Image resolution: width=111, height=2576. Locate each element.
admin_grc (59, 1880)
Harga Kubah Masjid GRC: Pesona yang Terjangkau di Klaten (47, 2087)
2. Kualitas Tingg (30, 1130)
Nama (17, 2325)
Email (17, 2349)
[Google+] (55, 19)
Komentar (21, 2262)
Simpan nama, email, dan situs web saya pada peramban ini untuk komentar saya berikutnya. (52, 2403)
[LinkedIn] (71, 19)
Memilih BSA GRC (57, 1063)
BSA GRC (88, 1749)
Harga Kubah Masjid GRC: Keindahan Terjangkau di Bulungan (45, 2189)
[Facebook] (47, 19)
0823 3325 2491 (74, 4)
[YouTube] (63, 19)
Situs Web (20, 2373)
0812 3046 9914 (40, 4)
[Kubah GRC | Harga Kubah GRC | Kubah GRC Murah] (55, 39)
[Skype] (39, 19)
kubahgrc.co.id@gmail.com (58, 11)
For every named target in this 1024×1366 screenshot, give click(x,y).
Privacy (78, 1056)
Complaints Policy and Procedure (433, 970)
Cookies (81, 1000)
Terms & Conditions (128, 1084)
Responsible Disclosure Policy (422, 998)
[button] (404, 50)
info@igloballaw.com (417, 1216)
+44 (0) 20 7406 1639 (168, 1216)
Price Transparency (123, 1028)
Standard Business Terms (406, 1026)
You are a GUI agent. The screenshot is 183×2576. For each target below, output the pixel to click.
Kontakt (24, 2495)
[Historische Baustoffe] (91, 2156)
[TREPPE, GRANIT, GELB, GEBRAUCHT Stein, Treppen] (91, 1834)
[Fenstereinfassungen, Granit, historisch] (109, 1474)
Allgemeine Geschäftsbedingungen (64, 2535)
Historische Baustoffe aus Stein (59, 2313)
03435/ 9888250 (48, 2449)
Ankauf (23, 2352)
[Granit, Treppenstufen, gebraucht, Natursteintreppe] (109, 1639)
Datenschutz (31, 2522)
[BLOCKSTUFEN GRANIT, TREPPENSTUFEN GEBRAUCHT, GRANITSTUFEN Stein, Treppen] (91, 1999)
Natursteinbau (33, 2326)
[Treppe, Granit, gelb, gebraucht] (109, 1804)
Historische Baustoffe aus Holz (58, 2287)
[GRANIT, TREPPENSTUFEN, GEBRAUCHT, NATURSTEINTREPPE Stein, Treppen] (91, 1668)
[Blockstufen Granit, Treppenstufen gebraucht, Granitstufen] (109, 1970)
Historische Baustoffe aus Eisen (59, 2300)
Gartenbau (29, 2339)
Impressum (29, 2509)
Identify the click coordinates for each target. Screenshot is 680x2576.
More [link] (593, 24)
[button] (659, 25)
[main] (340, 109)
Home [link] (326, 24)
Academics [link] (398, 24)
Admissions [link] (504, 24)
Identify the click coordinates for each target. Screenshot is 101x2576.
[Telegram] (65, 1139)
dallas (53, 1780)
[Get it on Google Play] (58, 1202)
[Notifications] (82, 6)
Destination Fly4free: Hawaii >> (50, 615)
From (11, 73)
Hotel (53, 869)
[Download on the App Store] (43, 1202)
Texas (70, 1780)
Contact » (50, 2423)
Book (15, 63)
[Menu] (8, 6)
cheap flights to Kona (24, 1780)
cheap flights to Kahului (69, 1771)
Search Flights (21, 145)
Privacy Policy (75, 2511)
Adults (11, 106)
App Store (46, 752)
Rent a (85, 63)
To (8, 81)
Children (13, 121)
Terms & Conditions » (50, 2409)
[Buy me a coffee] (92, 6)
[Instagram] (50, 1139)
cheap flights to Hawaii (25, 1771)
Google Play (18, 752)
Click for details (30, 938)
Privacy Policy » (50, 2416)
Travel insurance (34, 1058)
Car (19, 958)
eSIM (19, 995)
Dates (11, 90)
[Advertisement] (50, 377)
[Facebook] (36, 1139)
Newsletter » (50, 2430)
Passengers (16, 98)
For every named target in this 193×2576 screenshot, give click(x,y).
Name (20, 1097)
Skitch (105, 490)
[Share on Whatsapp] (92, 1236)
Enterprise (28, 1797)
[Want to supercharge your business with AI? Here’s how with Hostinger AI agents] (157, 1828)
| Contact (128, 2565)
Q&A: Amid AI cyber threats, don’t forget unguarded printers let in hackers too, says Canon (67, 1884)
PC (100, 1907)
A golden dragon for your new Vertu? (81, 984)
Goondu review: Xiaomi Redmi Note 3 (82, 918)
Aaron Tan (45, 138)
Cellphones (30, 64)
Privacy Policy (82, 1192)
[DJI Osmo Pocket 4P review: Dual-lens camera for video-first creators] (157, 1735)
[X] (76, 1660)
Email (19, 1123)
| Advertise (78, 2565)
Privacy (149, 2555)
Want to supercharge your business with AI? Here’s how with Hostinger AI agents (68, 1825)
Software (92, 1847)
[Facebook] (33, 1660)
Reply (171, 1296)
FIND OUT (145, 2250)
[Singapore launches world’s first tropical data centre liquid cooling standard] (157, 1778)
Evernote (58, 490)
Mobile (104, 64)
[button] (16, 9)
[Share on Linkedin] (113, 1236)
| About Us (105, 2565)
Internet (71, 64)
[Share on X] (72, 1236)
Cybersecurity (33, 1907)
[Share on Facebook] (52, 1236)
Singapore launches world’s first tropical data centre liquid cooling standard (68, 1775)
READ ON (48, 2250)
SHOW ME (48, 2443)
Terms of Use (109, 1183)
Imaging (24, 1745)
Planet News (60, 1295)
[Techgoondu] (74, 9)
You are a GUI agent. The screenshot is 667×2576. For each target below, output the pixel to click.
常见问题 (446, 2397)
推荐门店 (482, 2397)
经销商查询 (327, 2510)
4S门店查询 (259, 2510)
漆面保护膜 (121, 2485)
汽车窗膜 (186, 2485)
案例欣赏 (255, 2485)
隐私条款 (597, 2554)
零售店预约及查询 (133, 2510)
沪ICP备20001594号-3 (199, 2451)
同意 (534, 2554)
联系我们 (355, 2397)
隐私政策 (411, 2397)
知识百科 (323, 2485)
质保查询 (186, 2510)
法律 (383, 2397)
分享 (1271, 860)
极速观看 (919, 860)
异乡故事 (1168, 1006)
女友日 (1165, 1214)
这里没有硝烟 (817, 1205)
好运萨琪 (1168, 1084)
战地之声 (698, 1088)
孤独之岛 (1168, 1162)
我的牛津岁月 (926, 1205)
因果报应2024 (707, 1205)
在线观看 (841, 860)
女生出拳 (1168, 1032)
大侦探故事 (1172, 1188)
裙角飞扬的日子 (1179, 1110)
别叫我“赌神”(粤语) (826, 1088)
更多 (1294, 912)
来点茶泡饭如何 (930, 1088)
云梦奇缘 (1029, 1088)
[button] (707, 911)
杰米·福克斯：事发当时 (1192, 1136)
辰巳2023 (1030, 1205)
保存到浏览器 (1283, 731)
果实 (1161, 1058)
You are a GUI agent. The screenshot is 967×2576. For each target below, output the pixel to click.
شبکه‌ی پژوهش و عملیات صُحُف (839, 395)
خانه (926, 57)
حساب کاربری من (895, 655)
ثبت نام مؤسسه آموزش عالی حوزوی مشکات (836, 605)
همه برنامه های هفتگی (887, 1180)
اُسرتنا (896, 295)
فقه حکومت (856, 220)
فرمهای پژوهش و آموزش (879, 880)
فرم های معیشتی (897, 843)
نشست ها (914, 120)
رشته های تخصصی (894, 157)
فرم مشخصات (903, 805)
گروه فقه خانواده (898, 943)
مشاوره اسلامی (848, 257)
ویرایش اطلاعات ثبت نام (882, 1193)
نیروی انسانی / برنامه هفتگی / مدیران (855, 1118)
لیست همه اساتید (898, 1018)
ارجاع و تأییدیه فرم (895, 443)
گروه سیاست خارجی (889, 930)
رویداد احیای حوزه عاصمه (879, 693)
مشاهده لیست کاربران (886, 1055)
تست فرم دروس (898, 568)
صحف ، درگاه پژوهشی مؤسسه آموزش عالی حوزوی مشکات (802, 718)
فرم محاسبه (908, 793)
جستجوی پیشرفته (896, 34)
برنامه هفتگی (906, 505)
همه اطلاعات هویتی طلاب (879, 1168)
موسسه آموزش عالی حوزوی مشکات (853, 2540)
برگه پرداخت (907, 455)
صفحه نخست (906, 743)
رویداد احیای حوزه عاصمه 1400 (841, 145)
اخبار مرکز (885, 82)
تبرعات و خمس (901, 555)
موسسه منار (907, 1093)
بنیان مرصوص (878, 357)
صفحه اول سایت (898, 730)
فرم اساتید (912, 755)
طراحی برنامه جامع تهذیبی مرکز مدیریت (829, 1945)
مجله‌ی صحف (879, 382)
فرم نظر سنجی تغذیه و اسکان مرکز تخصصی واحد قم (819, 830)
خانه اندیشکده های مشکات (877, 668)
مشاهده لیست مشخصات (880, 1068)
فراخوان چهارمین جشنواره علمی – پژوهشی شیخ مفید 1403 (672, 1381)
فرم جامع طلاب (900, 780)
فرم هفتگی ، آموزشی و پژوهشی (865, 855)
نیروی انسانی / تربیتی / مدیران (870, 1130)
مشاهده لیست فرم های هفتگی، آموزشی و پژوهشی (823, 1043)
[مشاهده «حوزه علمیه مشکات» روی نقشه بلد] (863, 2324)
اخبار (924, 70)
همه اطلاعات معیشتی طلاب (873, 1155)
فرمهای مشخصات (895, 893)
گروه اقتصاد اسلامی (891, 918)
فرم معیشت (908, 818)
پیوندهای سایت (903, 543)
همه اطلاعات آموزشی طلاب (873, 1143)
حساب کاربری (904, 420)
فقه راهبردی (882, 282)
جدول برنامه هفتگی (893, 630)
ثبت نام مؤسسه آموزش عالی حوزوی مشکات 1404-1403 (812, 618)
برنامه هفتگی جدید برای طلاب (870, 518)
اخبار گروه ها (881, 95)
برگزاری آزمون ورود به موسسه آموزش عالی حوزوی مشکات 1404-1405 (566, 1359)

------------------------------------------------------------------------

§ Task prompt
If a line of the data contains "named", copy it out.

§ Result
For every named target in this 1024×1366 screenshot, give click(x,y).
For every named target in this 193×2576 screenshot, give click(x,y).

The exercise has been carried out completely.